Look, if things aren’t working right, stop right there.  You’ve put your finger on the problem, now fix it.  If you truly believe that necessary and proper laws cannot be passed in the manner the constitution prescribes, then repealing medical devices taxes is just rearranging deck chairs.  Hewitt hits back hard with this: 

HH: But what makes me uncomfortable is I’m just done. I’m done with the NRCC. I’m done raising a dime for any of you folks, and I’m finally going to throw in with the Campaign For Primary Accountability and hope that they run people against you, because honestly, I did not work this hard for 13 years to send Republicans to do secret deals with lame duck Ways And Means chairmen with Max Baucus. I worked hard to send Republicans to Congress to pass tax repeal, send it over, and let us put pressure on the Senate, because it is everything I hate about the Beltway.

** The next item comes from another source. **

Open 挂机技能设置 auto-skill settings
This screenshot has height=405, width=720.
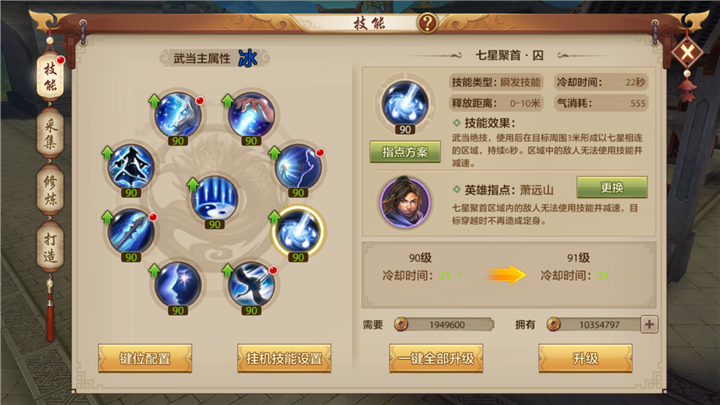coord(284,358)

This is my feeling as well.  I care about good policy, but I care more—and I think conservatives in general care more—about the rule of law and enacting policy through regular constitutional order. 

I don’t know if it is fair to accuse, so let me ask the question instead:  Is this sort of thing—the deviation from regular constitutional order to achieve a particular policy—more or less likely to occur among establishment Republicans than among Tea Party Republicans?  My feeling is that, because the Tea Party is partly a populist movement by definition, and because they spend such great effort paying homage to the Constitution, they are more likely to adhere to its prescribed procedures even when they make it less likely to promulgate policies they like. 

Am I wrong?  Can someone make the case for David Camp and Kevin Brady? 

23 thoughts on “Irregular Constitutional Order

  1. 1. If what’s going on is negotiations (“Do you have the votes to pass ‘X’? If not, what it were ‘Y’ instead?) I don’t see the problem. The conference on varying bills out of each body is as extraconstitutional as is “pre-conferencing”. If there is something formally incorrect going on with the procedure then that’s a bigger problem. But if that is what’s happening I don’t see it from the excerpts you quote.

    2. I don’t distinguish between Tea Party GOP’ers and mainstream GOP’ers on adherence to procedural formality. I see the Tea Party as pushing a substantive agenda and not as concerned with formality as adherence to its preferred policies. As far as procedure goes, they’re politicians, no more and no less, so my expectations for adherence to principle is the same as for any other kind of politician: righteous self-congratulation for sticking tto principle and procedure when they win and

      

    • From what I hear, it’s not an issue of votes in the House, and the Senate already approved it in a preliminary vote (I forget it’s technical name). I should ask because I don’t know: is “pre-conferencing” as common as conferencing?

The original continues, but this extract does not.